There have been a variety of ways they have supported applicants throughout the journey, and continue to support projects once they have been funded. These are described below.

  • Connecting with grassroots organisations - By knowing their place really well, and having links to existing networks, they were able to help us reach some of the people and groups who had historically been furthest away from these kinds of community/researcher collaborations. They brought a level of pre-existing trust with these groups, through longstanding relationships or through authentic connection to each location that we wouldn’t have been able to build quickly as a national team.
  • Developing ideas and applications - Some of the more grassroots organisations we support had never applied for any grant funding before, so this was an entirely new experience for them. Development Coordinators provided support with budgets, project plans and putting their ideas on paper. Others needed some support to develop their ideas around the potential opportunity to work with a researcher for the first time. The Development Coordinators played a key role in helping them to explore what might be possible.
  • Connecting with researchers and the wider University - reaching into Universities, brokering individual conversations and also supporting researchers and groups with rejection was essential. Once the partnerships were formed, their role continued in helping partners navigate issues and negotiate their projects. Here, a knowledge of the landscape and connections within institutions helped strengthen the community/researcher partnerships.

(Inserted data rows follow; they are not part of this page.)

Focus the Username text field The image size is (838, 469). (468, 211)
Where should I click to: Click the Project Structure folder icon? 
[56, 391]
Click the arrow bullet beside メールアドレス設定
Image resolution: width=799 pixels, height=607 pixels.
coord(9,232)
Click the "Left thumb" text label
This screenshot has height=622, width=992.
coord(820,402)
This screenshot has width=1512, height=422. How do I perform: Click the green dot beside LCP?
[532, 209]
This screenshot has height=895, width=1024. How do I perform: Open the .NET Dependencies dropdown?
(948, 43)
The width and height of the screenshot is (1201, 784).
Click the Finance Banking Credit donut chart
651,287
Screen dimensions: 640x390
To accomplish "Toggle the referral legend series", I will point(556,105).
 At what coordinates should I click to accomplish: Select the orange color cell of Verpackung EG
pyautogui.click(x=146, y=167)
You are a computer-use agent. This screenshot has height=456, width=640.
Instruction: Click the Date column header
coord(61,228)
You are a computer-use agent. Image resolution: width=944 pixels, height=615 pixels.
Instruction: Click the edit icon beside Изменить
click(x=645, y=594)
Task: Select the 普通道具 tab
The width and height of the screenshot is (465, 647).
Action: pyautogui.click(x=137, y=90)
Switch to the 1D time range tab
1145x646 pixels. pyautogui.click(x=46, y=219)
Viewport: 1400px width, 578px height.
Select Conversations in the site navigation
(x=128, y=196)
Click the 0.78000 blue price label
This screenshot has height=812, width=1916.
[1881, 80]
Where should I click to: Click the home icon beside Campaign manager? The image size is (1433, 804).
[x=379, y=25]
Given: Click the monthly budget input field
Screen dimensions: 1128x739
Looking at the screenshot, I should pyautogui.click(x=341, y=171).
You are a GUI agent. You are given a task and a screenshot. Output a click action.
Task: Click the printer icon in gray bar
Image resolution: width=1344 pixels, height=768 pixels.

  • Capacity building - Brokers bring with them a wealth of experience and expertise from their various professional fields. As partnerships get underway, projects have been able to draw on this in a lot of different ways to strengthen their practice. Development Coordinators have helped connect projects to funding from other sources, develop core policies and procedures and connect to specialist support in other places through their networks.
  • Mediating and problem solving - Not all projects or partnerships always go well or have an easy path to tread. Nor do people always want to share some of their issues directly with their funder, no matter how supportive or open you are. Development Coordinators offer another route to sharing problems by providing coaching and support to help navigate disagreements, misunderstandings or difficult conversations.
  • “Translating” - We’ve had a lot of conversations about the different professional languages between the two worlds. The academic and community sectors have a range of references and frameworks that practitioners draw on to explain their thinking. It’s common for confusion and misunderstandings to arise and the role of the “broker” as translator cannot be underestimated.
  • Connecting funded projects - Brokering connections within The Ideas Fund has meant building relationships with partnerships and between them. They facilitate communities of practice within each area for all the funded projects, helping encourage peer support, collaborative problem solving and also shared learning. This has helped to build a strong community amongst the projects, leading to further collaboration and connection in each place. We’ve also seen connections between places develop where projects have similar approaches or themes, and this is something we want to spend more time building on over the next couple of years.